24/02/2024

Un límite pedimos

Las instituciones nacieron, principalmente, para ponerles límites a las ambiciones de quienes ocupan circunstancialmente lugares de poder. Sin ellas, tendemos a volvernos “lobos”.

Huelga explicar que primero que todo fue la familia que se congregó en tribu después y en nación más tarde. Y que a ese gentío numeroso hubo que dirigirlo a través de un representante y que a ese representante hubo que ponerle límites.

Después de todo, sabemos cuán difícil es mantenerse en eje cuando uno tiene una cuota parte de poder.

Las instituciones nacieron, entonces, para ponerles límites a los monarcas y sus tendencias a manejar mal el poder. Y pasaron siglos antes de que las comunidades pusiesen en duda la institucionalidad.

Fabio Quetglas es abogado, magíster en Gestión de Ciudades y en Internacionalización del Desarrollo Local, y está convencido que hay que recuperar la fortaleza histórica que tuvieron las instituciones.

“Nuestros dispositivos institucionales son débiles.
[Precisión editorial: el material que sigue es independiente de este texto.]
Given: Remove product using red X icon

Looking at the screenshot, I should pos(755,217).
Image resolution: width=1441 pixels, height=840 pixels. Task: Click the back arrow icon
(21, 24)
Entre las causas de esta debilidad, hay razones de índole económico (inestabilidad crónica), de índole social (empobrecimiento), de índole subjetivo (desacople de expectativas), de índole estrictamente institucional (des-jerarquización del Estado) que explican por qué en Argentina es difícil ser optimista respecto de agentes e instituciones que parecen sobrepasados frente a las situaciones que deben resolver”, explica el especialista.

Y aunque no resulte un trabajo fácil ni rápido, Quetglas invita a sumarse a la tarea de involucrarse con la cosa pública: “Los demócratas debemos ser al mismo tiempo tenaces frente a las críticas banales, frente al chantaje de los autoritarios y la arrogancia de los iluminados, pero exigentes con nosotros mismos y creativos para buscar soluciones”.

Urge que las instituciones públicas recuperen su lugar de referencia para que las demandas sociales no se conviertan en desbordes ni se vuelvan ingobernables las situaciones de la economía.

Cómo no coincidir con Quetglas cuando señala: “Es imprescindible trabajar por una mejor política, una mejor conversación pública y un mejor Estado”.

Pero si las instituciones no hacen lo que tienen que hacer, no resuelven problemas, no conducen debates, y pierden su sentido será difícil recuperar su capacidad de acción y de poner los límites que siempre se necesitan.

Y todo eso es imposible sin ejercicio de ciudadanía por enojoso que nos resulte y aunque parezca una lucha sin sentido. Participar es la respuesta.